FluxML / NNlib.jl

Neural Network primitives with multiple backends
Other
204 stars 121 forks source link

Docstrings & tests for the new convolution interface #34

Open dfdx opened 6 years ago

dfdx commented 6 years ago

I'm trying to understand the meaning and usage of this signature in the new convolution interface:

conv!(y::AbstractArray{T,3}, x::AbstractArray{T,3}, w::AbstractArray{T,3}

w here should have at least 4 parameters:

  1. filter height
  2. filter width
  3. number of input channels
  4. number of output channels

So having w of 3D doesn't make sense to me.

Also, for x and y we seem to add an additional dimension into position 2. I guess the intent was to add a dummy batch or channel dimension, which would be true for C API (i.e. in NCHW scheme). However, in Julia API we normally use spatial dimensions first, i.e. HWCN scheme (or WHCN, I always forget which one). So adding a new dimension at position 2 means setting image width to 1.
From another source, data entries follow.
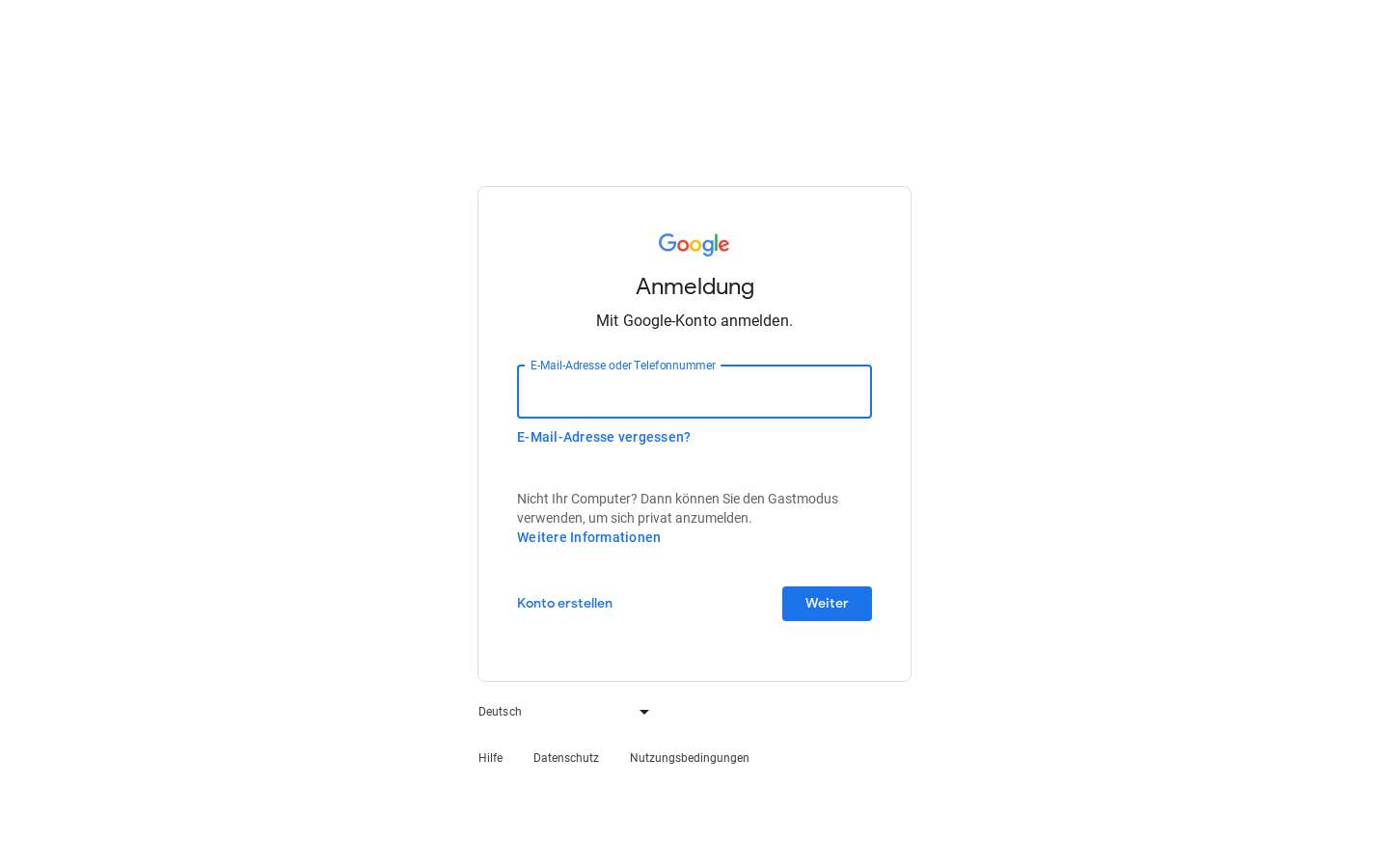Click the language dropdown arrow icon
Screen dimensions: 1389x868
pos(644,712)
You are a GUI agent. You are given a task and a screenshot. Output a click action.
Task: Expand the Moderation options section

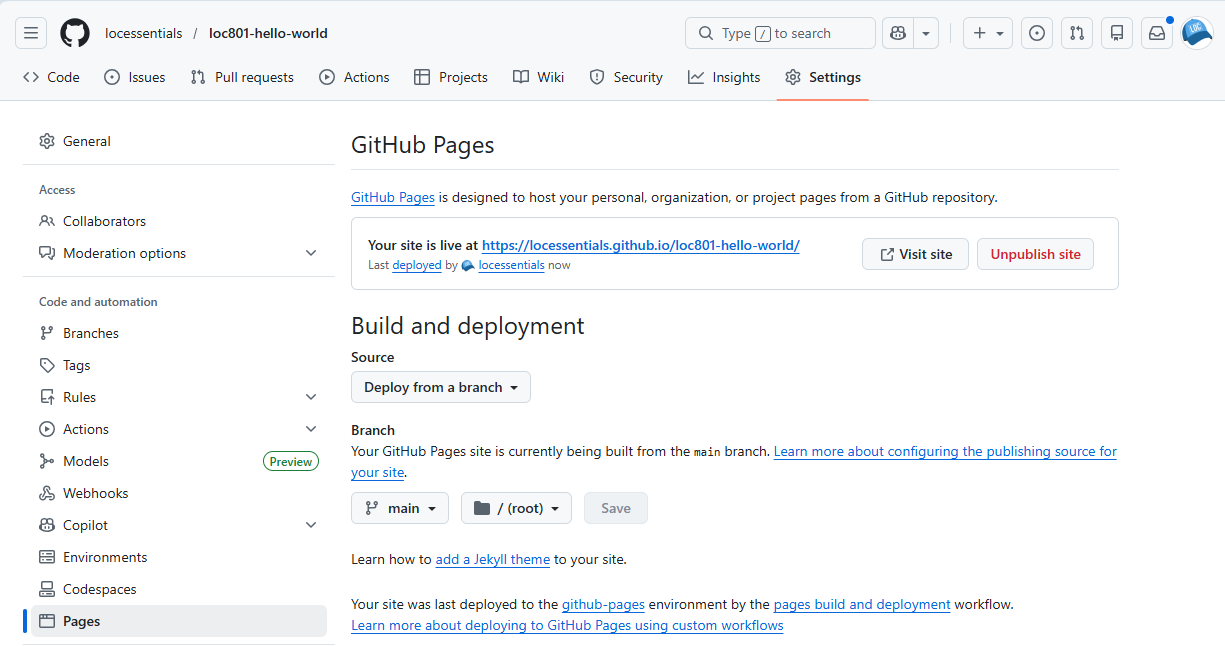310,253
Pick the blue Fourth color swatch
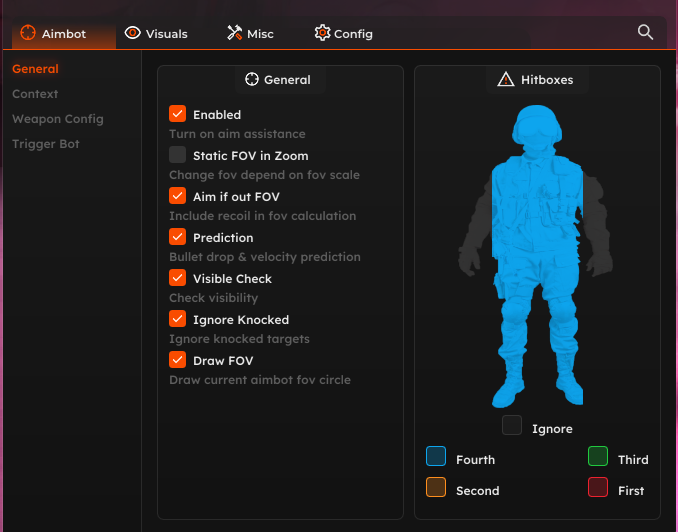 (x=436, y=457)
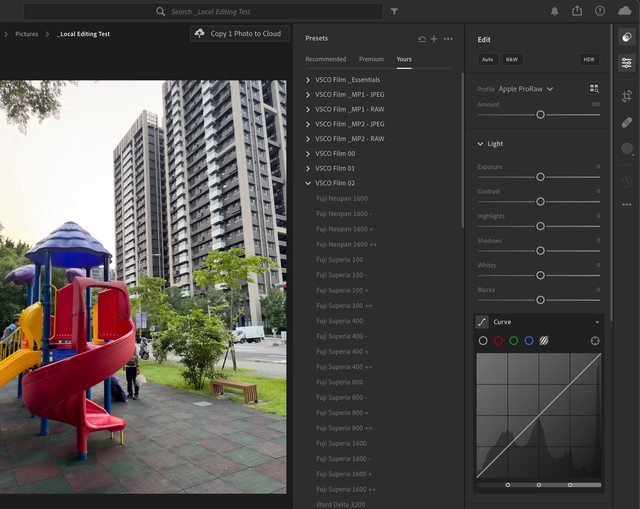
Task: Open the Apple ProRaw profile dropdown
Action: 526,89
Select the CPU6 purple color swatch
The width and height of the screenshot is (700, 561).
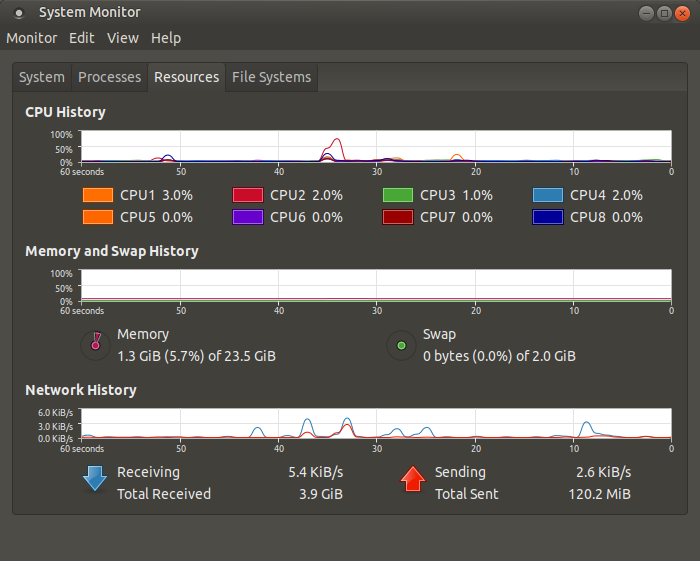point(247,217)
Am I misunderstanding something?

All in all, I have doubts regarding automatic addition of missing dimensions and having a single conv! dispatching on array dimensions: with conv2d + 4D tensors and conv3d + 5D tensors it's absolutely clear what each dimension means. However, 3D tensor in conv! may be interpreted as missing channel dimension (multiple grayscale images) or missing batch dimension (single colored image). Similarly, conv! on 4D tensor may be interpreted as conv2d! or conv3d with one missing dimension, and so on.

MikeInnes commented 6 years ago

It's just convolution on a 1D "image"; convolution is well defined for any number of dimensions, and in all cases we require a batch and channel dimension to be provided, so the signature for ND conv always involves (N+2)D weights and data.

Since we currently only have 2 and 3d convolution kernels, we treat 1d convolution as 2d with image/filter width 1, which is equivalent. We could equally well get away with only a 3D kernel and see 1D as (H,1,1), 2D as (H,W,1) etc.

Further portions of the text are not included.